SCBA Pres. Proves The 12-34 Demo Still Loves Radio
October 28, 2010 at 4:15 AM (PT)
SOUTHERN CALIFORNIA BROADCASTERS ASSOCIATION Pres. MARY BETH GARBER loves to share positive stories that radio can give to their sales staffs and take to the street. The latest "good news" are findings that the 12-34 demographic is still listening to radio -- in large numbers.
Said GARBER, "In light of all the chatter about how and whether or not young people use radio TODAY, we asked BILL ROSE of ARBITRON for an analysis of 12-34 persons' radio listening in the 10 PPM markets that have been in existence since SEPT. 2008. He tracked changes in % listening and for how long they listened. His findings are based on nearly 5,000 persons 12-34 from just these 10 markets and come from passive measure PORTABLE PEOPLE METERS rather than questions about people's perception of their media usage habits."

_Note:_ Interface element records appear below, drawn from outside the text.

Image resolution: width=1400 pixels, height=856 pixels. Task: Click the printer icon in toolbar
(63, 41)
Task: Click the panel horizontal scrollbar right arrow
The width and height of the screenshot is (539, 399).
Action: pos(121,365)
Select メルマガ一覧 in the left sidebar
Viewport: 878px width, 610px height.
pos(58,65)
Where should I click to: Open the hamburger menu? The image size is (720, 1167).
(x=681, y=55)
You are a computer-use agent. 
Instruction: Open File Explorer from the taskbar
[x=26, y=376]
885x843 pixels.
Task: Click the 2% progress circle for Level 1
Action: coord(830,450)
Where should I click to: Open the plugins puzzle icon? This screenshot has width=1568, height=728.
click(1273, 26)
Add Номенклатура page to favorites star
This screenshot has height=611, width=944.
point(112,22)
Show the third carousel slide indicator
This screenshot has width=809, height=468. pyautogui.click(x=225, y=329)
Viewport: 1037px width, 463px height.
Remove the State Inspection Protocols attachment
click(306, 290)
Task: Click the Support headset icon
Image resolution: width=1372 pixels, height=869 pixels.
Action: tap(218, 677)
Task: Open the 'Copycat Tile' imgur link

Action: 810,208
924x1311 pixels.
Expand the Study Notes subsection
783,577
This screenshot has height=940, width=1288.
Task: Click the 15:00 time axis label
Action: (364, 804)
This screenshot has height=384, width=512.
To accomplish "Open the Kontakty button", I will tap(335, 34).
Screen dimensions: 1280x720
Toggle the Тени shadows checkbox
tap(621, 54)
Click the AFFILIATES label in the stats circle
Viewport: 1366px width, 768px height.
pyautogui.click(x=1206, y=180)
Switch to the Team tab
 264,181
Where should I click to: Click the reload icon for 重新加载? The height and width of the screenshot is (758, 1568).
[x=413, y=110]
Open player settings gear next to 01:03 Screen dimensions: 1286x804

His findings? "Radio listening among young people age 12-34 has remained steady in the 10 PPM markets that have been currency during the past three years. An analysis of these 10 PPM markets reveals that the percentage of people age 12-34 who have tuned for five or more minutes during the week (weekly cume rating) has actually grown from an average of 93.0% in SEPTEMBER 2008 to 94.9% in SEPTEMBER 2010. In addition, Radio Time Spent Listening has been stable at 10:09 per week in SEPTEMBER 2010 up slightly from 10:04 in SEPTEMBER 2008. The stability of Radio listening is evidence of the medium's continued importance among young people and is especially noteworthy considering the highly publicized growth of smart phone usage, social networking and pureplay Internet radio during this span of time."
"The ARBITRON data is based on what 5,000 people in 10 markets actually did, vs. typically what 1,500 people nationwide say they did," points out GARBER. "Building a communications plan using only perception-based data is like building on sand. That's why the advertising business demanded passive electronic measurement of TV and Radio. ARBITRON's passive measurement data clearly shows that radio is as vital now as it was in 2008 in the lives of 12-34 year olds."